GIVEN RECORDS
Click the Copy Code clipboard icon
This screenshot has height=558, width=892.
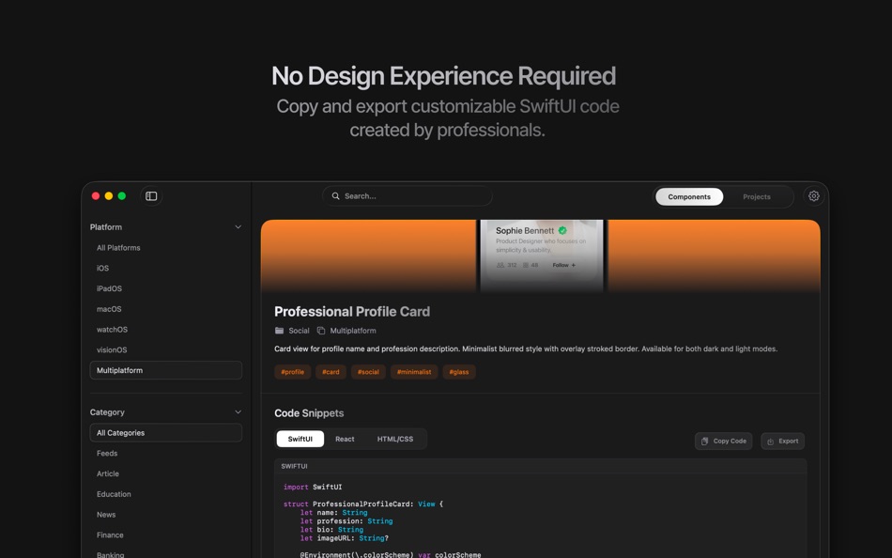704,441
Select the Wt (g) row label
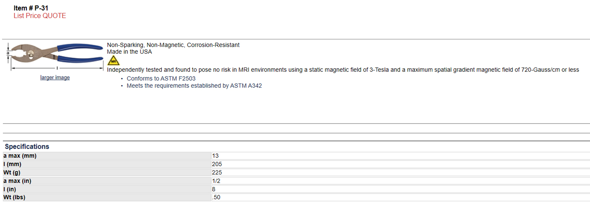The image size is (590, 211). [x=107, y=172]
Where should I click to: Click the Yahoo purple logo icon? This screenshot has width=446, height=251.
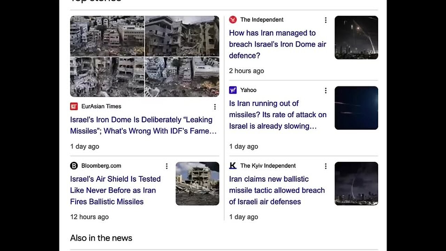(233, 90)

INSTRUCTION
Copy out the text of all the entries above word for word, leaving out the pictures.

ANSWER TO THIS TASK
Click the Copy Code clipboard icon
This screenshot has height=558, width=892.
704,441
Select the Wt (g) row label
The image size is (590, 211). [x=107, y=172]
Where should I click to: Click the Yahoo purple logo icon? This screenshot has width=446, height=251.
(233, 90)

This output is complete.